The WA Court of Appeal has provided perhaps the clearest warning yet that orders for compulsory examination under the Proceeds of Crime Act 2002 (Cth) should not ordinarily be made without notice to the proposed examinee.
In a unanimous decision just published, Ng v Cmnr AFP [2022] WASCA 48, the Court of Appeal held that two examination orders made without notice to the examinees should be set aside.
The Court’s concern was with the way the application of the orders was dealt with, not the making of the orders themselves.
After hearing from the examinees, the Court decided that examination orders were appropriate. But as a mark of its disapproval of the process, the Court quashed the examination order made by the judge at first instance and then remade examination orders in the same terms.
Background
In what was in many respects a very common application, the Commissioner of the Australian Federal Police (AFP) applied ex parte (without notice) to the Supreme Court for orders for the restraint of property and the compulsory examination of the owners of that property. The Court made both the restraining order and the examination orders before the property owners were aware of the proceedings.
The Court of Appeal’s approach
The Court of Appeal held in an orthodox fashion at [130] that the risk of dissipation of assets is justification for making restraining orders without notice:
It is fundamental to a court's exercise of its judicial power that a party whose rights or interests will be affected by an order of the court is entitled to be heard. … Ordinarily, a court should only exercise the power to proceed without notice in exceptional or special cases; for example, where there is some extraordinary hazard or compelling urgency. A risk that property may be dissipated so as to frustrate the objects of the law will usually be an exceptional or special case. (emphasis added)
The Court held that logic does not justify the making of examination orders ex parte. Even though the cases and s182(2) contemplate the possibility of an application for an examination order being made without notice to the examinee, the Court reasoned at [135]:
A court’s power under s 180(1) to make an examination order is discretionary in character. The making of an examination order, pursuant to an application made under s 182(1), does not follow as of course if a restraining order has been made and is in force.
There was criticism made of the primary judge’s lack of adequate reasons for proceeding to deal with the examination application ex parte. The strongest words from the Court of Appeal were in these terms:
[142] In any event, on the evidence before the Primary Judge, there was no justification for making the examination orders on an ex parte basis and, consequently, satisfactory (as distinct from adequate) reasons for making those orders on that basis could not be given.
[143] The examination orders should not have been made until the appellants and Mr Mehmood had been served with the restraining orders and had been given an opportunity to be heard on the respondent’s application for those orders, further or alternatively, an opportunity to make an application under s 42 to revoke the restraining orders.
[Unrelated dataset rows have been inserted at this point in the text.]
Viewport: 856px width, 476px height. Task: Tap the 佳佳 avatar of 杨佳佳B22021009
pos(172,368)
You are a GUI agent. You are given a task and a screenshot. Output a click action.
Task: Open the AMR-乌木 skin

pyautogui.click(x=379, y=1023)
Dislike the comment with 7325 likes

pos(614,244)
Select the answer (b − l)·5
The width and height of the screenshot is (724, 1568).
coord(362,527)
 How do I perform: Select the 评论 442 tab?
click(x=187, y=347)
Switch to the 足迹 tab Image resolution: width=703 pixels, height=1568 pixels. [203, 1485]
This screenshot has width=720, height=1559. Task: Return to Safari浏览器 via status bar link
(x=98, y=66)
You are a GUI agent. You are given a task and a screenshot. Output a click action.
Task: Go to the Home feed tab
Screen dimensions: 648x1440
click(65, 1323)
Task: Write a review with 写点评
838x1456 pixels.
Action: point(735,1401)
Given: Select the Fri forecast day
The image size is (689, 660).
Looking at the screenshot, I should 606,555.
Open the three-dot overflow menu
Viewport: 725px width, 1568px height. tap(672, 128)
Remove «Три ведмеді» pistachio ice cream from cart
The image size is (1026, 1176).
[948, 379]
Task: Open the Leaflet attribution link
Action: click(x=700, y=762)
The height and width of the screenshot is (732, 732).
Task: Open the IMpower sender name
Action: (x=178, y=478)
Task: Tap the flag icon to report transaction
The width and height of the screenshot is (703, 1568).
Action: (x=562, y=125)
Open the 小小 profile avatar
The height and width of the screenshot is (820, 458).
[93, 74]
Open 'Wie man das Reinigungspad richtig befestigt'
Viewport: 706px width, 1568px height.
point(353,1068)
[144] The examination orders made by his Honour in relation to the appellants should be set aside. …
What does it mean for future cases
I view Ng v Commissioner of the AFP as further confirmation that the proper course for law enforcement to follow will usually be:
- Apply for restraining (freezing) orders ex parte;
- If the restraining (freezing) order is made, serve that order on the property owner;
- File and serve an application for examination orders; and
- Have that application heard on notice to the proposed examinee.
A succinct explanation of why this is the proper course is found in Commissioner of the AFP v Steffan Treptower (a pseudonym) [2018] NSWSC 677 and the cases discussed in that decision. See also more generally Onley v Commissioner of the AFP [2019] NSWCA 101, [310].
I suggest this reasoning applies with equal force to examination under other confiscation and proceeds of crime statutes such as the Criminal Property Confiscation Act 2000 (WA).
If, despite these warnings, authorities seek ex parte examination orders from the Court they should adduce evidence to justify the ‘extraordinary hazard or compelling urgency’ that would justify the making of an examination order ex parte. I would respectfully suggest it is hard to conceive that ‘urgency’ would be a proper basis for an ex parte examination application. An examinee needs to be told of the examination and be given time to attend. Ordinarily one would expect that there would be time to allow the examinee to also attend (even on short notice) before a Judge before the examination order is made.